● **Exercises to complete**:
1 - Translate this sentence from the Dart receive ports post into Spanish: "I want to have a method that sends a message to the background interface and then return the response to the caller."
2 - Copy the Dart receive ports post word for word from "But this would" up to and including "the question short.".

● **Page text**:
※
The desired interface is something along the lines:
abstract class BgIsolateInterface {
Future<Response> send<Message, Response>(Message message);
}
I want to have a method that sends a message to the background interface and then return the response to the caller.
To achieve this I figured I have to create a new RawReceivePort or ReceivePort in the send function to reliably get the correct response.
But this would mean I'm essentially creating the port and discarding it. Going against the documentations which states
Opens a long-lived port for receiving messages.
So my questions are:
what exactly are ReceivePorts and RawReceivePorts?
would my use case be valid i.e. have them be created only to read a single response?
should I look at another way of doing things?
Note: Please don't suggest the Flutter compute function as an alternative. I'm looking to do this in a long running isolate so I can share services / state between function calls. I'm just not showing this here to keep the question short.
Thank you very much!!!
Edit #1:
When providing the answer I realised there was also an underling question about how to read the Dart source, more specifically how to find external methods' implementations. That question was added to the title. The original question was just: What exactly is a ReceivePort / RawReceivePort?.
Yesterday, I've searched across the source and I think, I now have the answers. If I'm wrong, anyone more involved with the engine please correct me. This is mostly my speculation.
TLDR:
ReceivePort/RawReceivePorts are essentially int ids with a registered message handler. The SendPort knows to which id i.e. ReceivePort/RawReceivePort it should send the data to.
Yes. But for another use case there is better way.
Change the interface, so we react to states / responses coming from the isolate i.e.
abstract class BgIsolateInterface<Message, Response> {
void send(Message message);
void listen(void Function(Response) onData);
}
Long
#1
I've looked at the implementation and I'm including my findings here also to put a note for my future self on how to actually do this if I ever need to.
First, if we look at the implementation of ReceivePort (comments removed):
abstract class ReceivePort implements Stream<dynamic> {
external factory ReceivePort([String debugName = '']);
external factory ReceivePort.fromRawReceivePort(RawReceivePort rawPort);
StreamSubscription<dynamic> listen(void onData(var message)?,
{Function? onError, void onDone()?, bool? cancelOnError});
void close();
SendPort get sendPort;
}
We can see the external keyword. Now, this means implementation is defined somewhere else. Great! Where?
Let's open the SDK source and look. We are looking for a class definition of the same name i.e. ReceivePort with a #patch annotation. Also it seems the Dart team follows the convention of naming the implementation files for these external methods with the suffix _patch.dart.
※
● **Raw data**:

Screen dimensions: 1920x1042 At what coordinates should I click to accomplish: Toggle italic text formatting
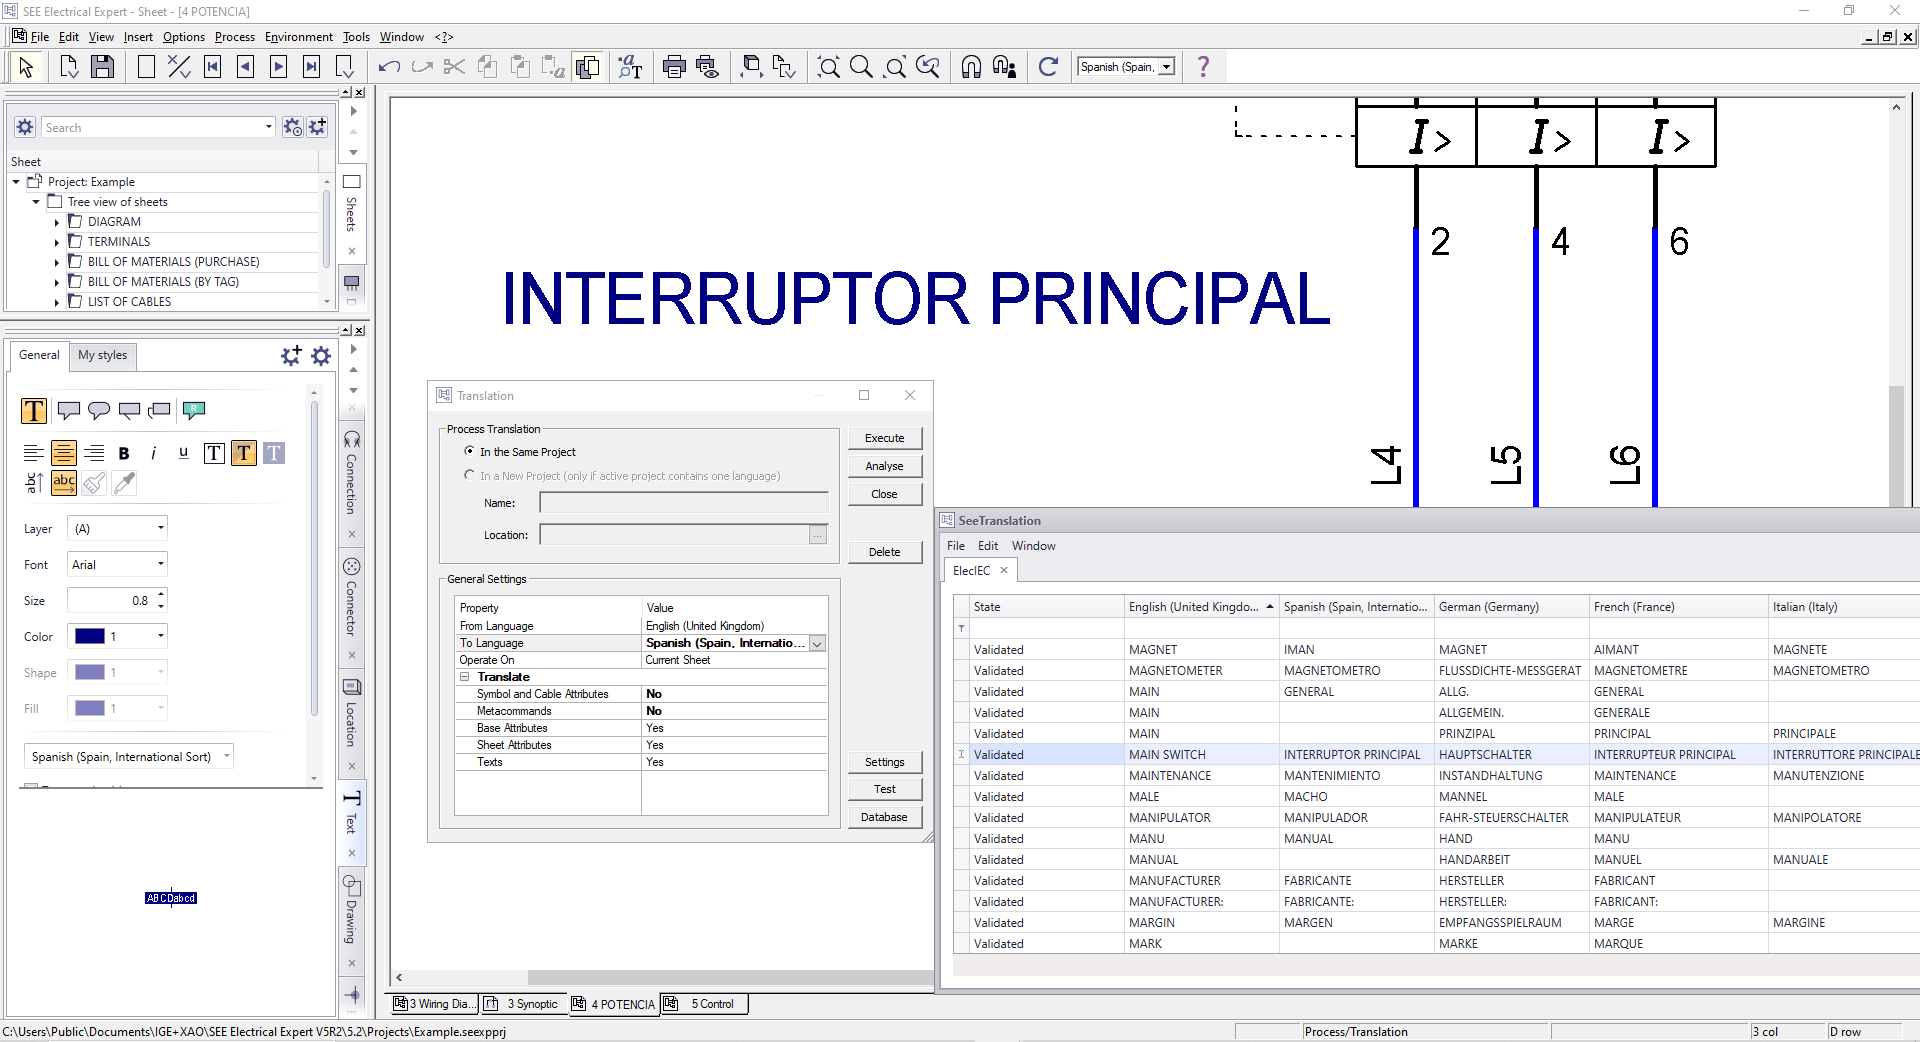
※
● **Solutions to the tasks**:
1 - Quiero tener un método que envíe un mensaje a la interfaz en segundo plano y luego devuelva la respuesta a quien lo llamó.

2 -
But this would mean I'm essentially creating the port and discarding it. Going against the documentations which states
Opens a long-lived port for receiving messages.
So my questions are:
what exactly are ReceivePorts and RawReceivePorts?
would my use case be valid i.e. have them be created only to read a single response?
should I look at another way of doing things?
Note: Please don't suggest the Flutter compute function as an alternative. I'm looking to do this in a long running isolate so I can share services / state between function calls. I'm just not showing this here to keep the question short.